会田誠と鯉江良二は年代もスタイルも分野も全く違って、それを括ってしまう自分が少しズレてるとは思うのだけれども。


会田さんが「四畳半の情けないダンディズム」をニヒリズムで浮かばせて、だからこそ主体性が無いまま趣味的に作品を展開して行くのだけども、そこに将来性はあんまりない。会田さん自身が言っていた言葉に、「現時代性を常に読み取って、…そこでなおかつ趣味的に作品を作っていった時に、その作品に関する事件があとから起こるというような事があって、(→紐育空爆之図)だから意識的に時代を感じさせる作品を作ろうとしなくていいんじゃないか」というようなものがあって、それに私はすごく共感する。時代性にコミットしようとする作品はどうしても何か引きつりのような無理さを感じさせて(会田さんはそれが日本人という民族性の問題かもしれない、と仮説で言っていた)気持ちよくないと思う。

ただ、会田誠は「戦中」からイメージ(等)を持ってきて趣味的に展開していて、それは大塚さんに言わせれば「公的」なのかもしれないけれども、最近の会田さんは「四畳半の好々爺」になりつつあるように感じる。そしてそこに「公的」なものは多分なにも無い。

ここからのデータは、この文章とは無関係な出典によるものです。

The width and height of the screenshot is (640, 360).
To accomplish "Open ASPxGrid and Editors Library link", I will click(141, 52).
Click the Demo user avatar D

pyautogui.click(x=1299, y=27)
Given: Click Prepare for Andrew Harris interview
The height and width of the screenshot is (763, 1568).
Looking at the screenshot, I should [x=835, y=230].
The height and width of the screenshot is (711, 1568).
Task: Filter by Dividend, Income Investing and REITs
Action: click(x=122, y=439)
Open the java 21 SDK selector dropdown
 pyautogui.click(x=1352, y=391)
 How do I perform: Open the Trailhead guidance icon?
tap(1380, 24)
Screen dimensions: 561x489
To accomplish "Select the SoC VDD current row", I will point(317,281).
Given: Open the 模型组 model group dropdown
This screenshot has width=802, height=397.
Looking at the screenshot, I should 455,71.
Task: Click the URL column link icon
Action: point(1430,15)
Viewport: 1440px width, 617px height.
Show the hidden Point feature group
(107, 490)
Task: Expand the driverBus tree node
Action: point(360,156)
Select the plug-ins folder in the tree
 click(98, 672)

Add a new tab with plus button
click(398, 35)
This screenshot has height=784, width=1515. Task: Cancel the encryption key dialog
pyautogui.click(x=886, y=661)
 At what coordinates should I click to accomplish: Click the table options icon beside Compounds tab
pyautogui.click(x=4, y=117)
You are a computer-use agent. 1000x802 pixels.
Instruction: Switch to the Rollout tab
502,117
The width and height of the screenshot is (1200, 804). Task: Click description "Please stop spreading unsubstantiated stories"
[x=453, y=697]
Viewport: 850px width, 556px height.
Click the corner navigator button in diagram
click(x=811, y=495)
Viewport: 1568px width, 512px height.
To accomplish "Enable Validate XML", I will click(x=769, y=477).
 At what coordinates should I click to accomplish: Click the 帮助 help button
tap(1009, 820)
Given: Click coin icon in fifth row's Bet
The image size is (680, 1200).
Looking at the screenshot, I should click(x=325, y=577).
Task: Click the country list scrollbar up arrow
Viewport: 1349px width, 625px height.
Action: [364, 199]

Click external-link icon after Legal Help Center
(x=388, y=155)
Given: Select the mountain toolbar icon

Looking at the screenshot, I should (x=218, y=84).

「四畳半の好々爺」というのは要するに茶人であるのだと思うのだけれども、茶人であるという事は結構自由という事と、作法を学んだ知識人であるという事の両面があるように思う。作法というのが、多分東さんの言っていた「システム」なのかもしれないのかもと漠然と考えて。
「結構自由」というのは大きな物語に縛られなくて孤独、という面と、小さな物語を作っていける創造性、があって、妄想力が飛躍できる良い場所だと思う。そしてたぶん会田さんにとっての作法は、日本における「芸術」なのだと思う。「アート」でなくて。
会田さんが自分の上の世代にコミットしたいんじゃ無いか、というのは仮説なのだけれども、日本画技法で描き、「戦中」の事を頭がパンクするまで勉強するのは(→デザイン)そういう中に入りたくても入れなかった、というのが大きいのか、どうなのか。村上隆が絶望的にオタクセンスが無くて、オタクの世界にコミットしていこうとするのとちょっと似ている感じがするのだけれども。
(忘れないようにメモ。おにぎり君とDOB君とかをちょっと考えてみたい)


閑話休題

大塚さんのディスコミュニケーションにおけるコミュニケーションにはすごく共感できて、というかそういうコミュニケートで生きながらえている自分がいる。だから東さんのディスコミュニケーションを相対化する態度に「苛つく」。でもそうした時に、大塚さんが期待できないのはどうしてなんだろうか。というのは、大塚さんが結構閉じてる印象を受けるからなんだろうか。開いているようで閉じている印象。知識人とその子供で閉じてる平和な家庭。
東さんは「どうしようもないひとたち」をどうにかしようとしていて、疲弊しているのが対話の時系列を追うとわかる気がする。「どうしようもないひとたち」を他の価値観にコミットさせる、というのがディスコミュニケーションも含めたコミュニケーションで可能とする事に絶望しているのかな。もう一度読まないときちんとわからないけれども。
そして「どうしようもないひとたち」をシステムで柔らかく保護してあげようという事なんだろうか。破裂しないように。

ここにひとつ引用します。
”貧しさ、弱さ、卑屈さ、だらしのなさ・・・そういうものは富や強さや傲慢や規律によって矯正すべき欠点ではない。そうではなくて、そのようなものを「込み」で、そのようなものと涼しく共生することのできるような手触りのやさしい共同体を立ち上げることの方がずっとたいせつである。私は今そのことを身に浸みて感じている。”
http://blog.tatsuru.com/2008/08/05_0958.php

そしてこの引用に私は共感と期待を覚えます。
そして東さんの考えるシステムは「涼しい」のだろうか?という疑問を残して。
こんど東さんの本を読んでみます。




最後に
「四畳半の好々爺」どころか「芸術の好々爺」の印象を受ける鯉江さんですが、やってる事に期待も将来性も感じなくて、考古学的興味しか食指が働かないはずなのに、なぜかいつも気になってしまう、というのが鯉江さんです。
茶人でもあり芸術家でもああり、ジャズ(!)というとんでもない単語を飄々と使ってしまう鯉江さんを信頼するのはいろんな意味で怖い事ですが、それでも気になるのはそこからパワーを受け取れるからなんだと思います。
大塚さんと東さんの私の感じ方の違いはそこで、要するに大塚さんからはパワーが貰えて行動できるけど、東さんからはパワーが抜かれる。という事なんだと思います。へにゃへにゃになる。
それが涼しくなるのはまだ考えてないからわからない。

とりあえず、興奮する本でした。ありがとう。